─── Data for the task
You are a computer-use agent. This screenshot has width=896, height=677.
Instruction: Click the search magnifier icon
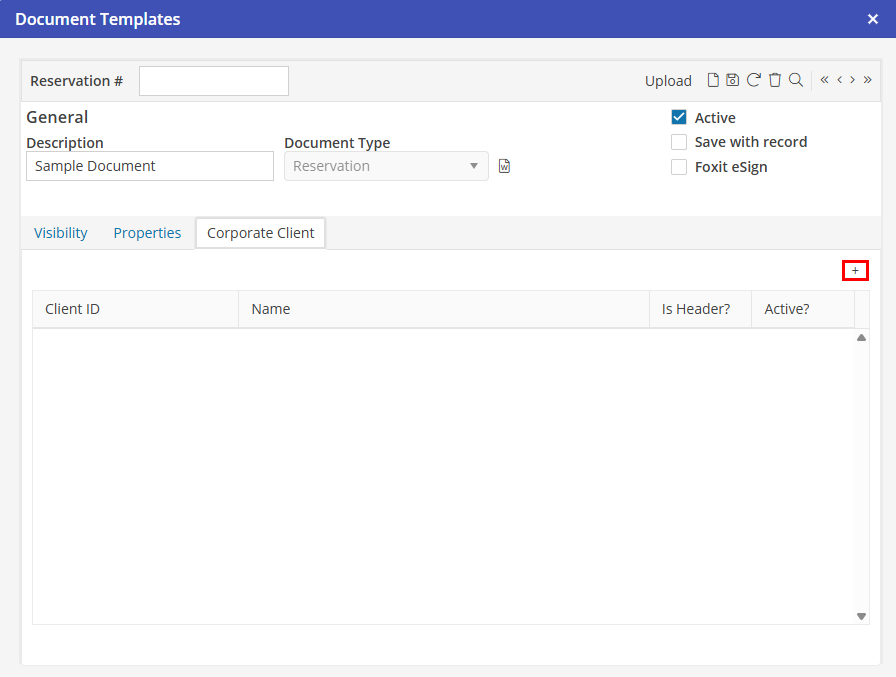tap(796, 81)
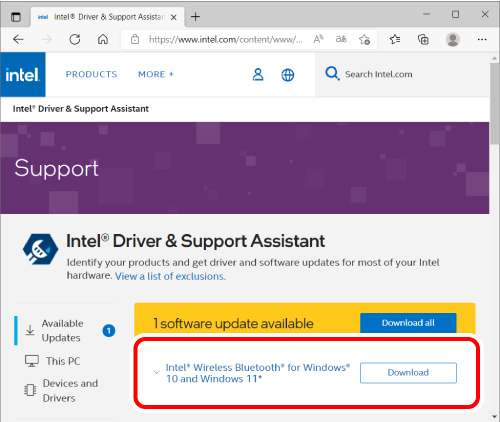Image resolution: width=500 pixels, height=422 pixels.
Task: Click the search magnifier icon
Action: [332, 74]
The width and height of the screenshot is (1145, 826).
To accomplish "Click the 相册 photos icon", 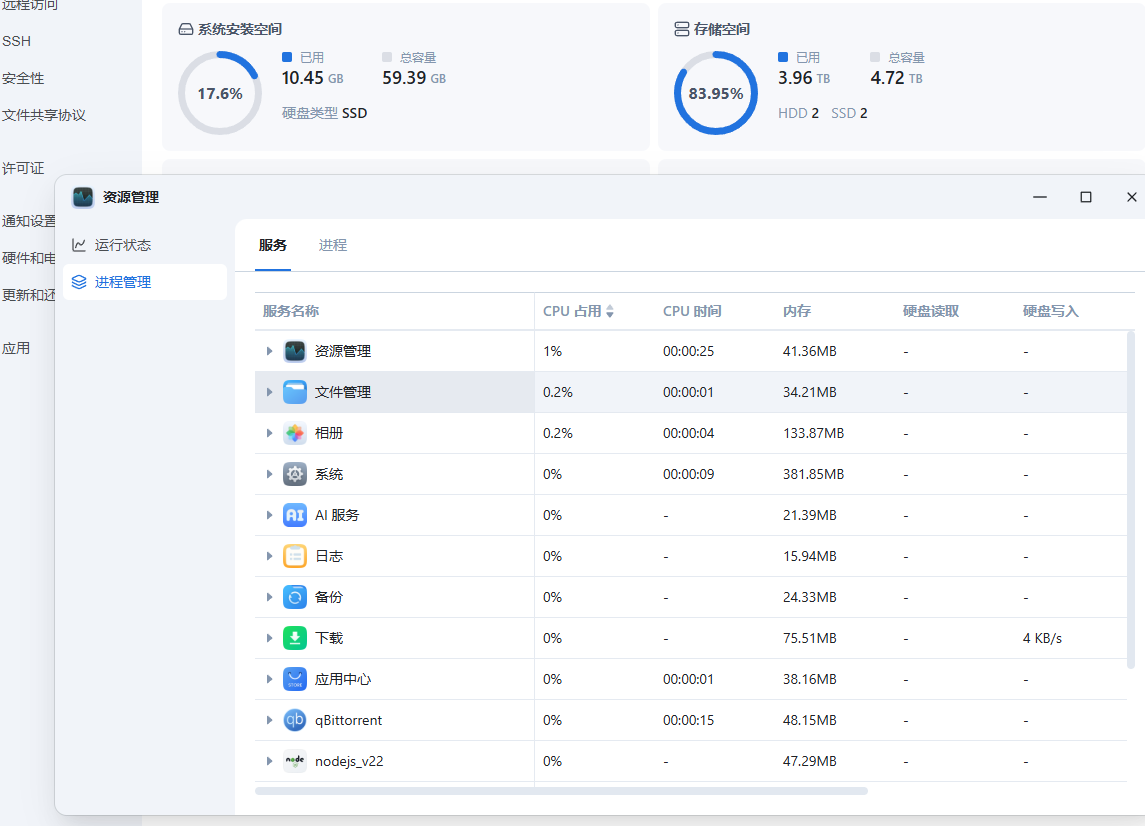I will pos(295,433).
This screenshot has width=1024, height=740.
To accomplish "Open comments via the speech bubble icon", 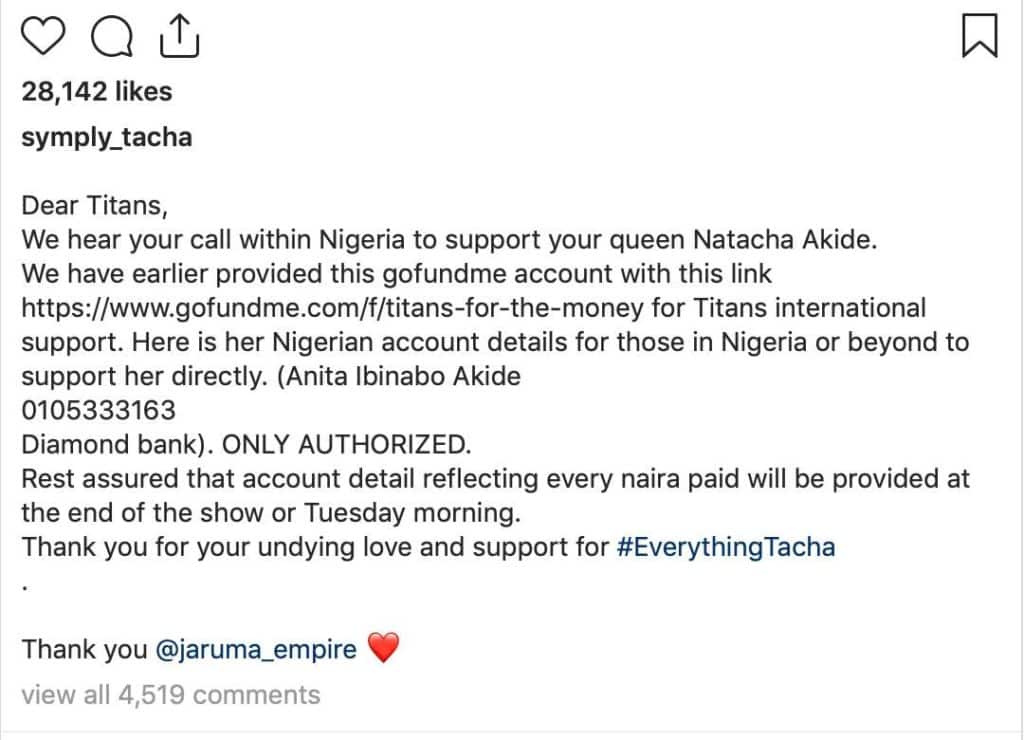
──────
─── Data for the task
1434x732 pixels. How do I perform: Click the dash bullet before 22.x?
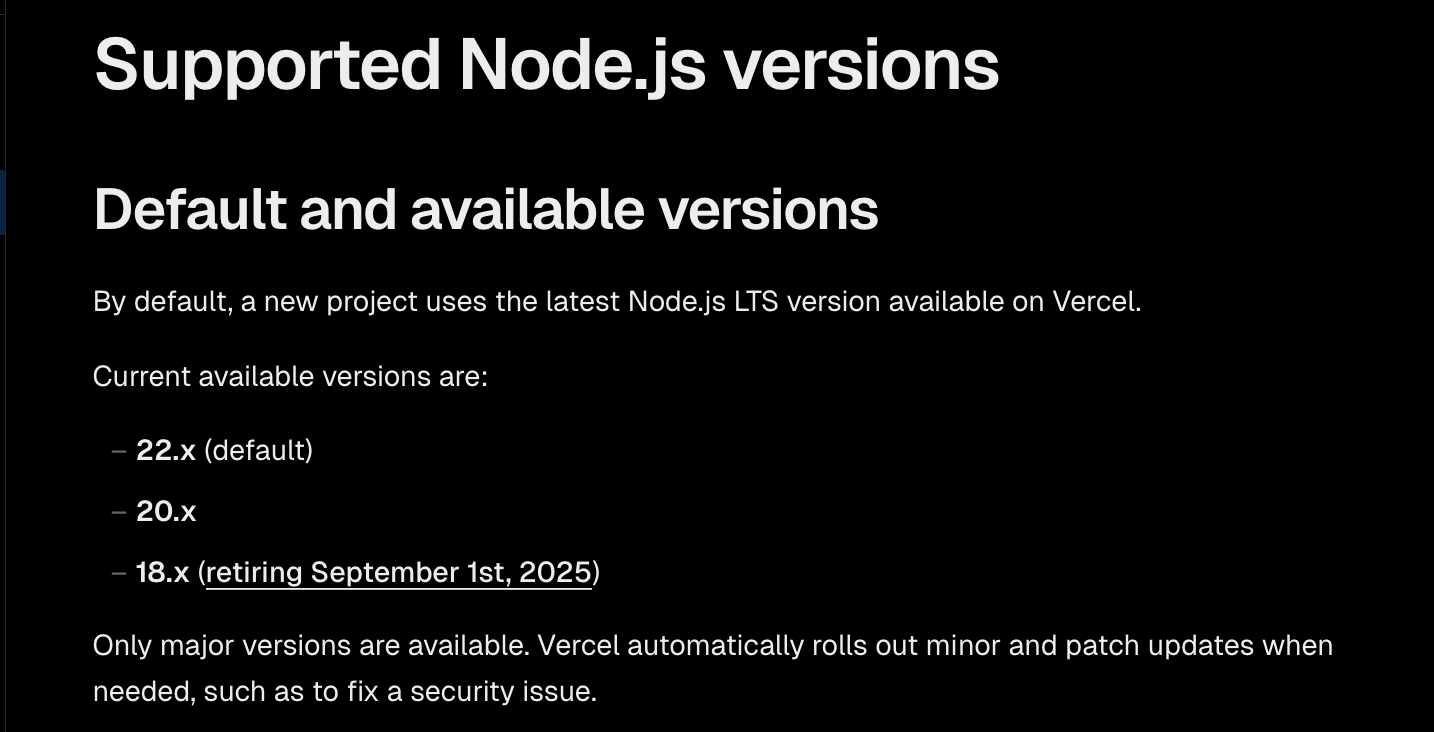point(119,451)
──────
◆ Action item:
Search the entries for the word "This", then list each line that holds it.

◆ Task output:
You are a computer-use agent. This screenshot has width=896, height=677.
This screenshot has width=1024, height=740.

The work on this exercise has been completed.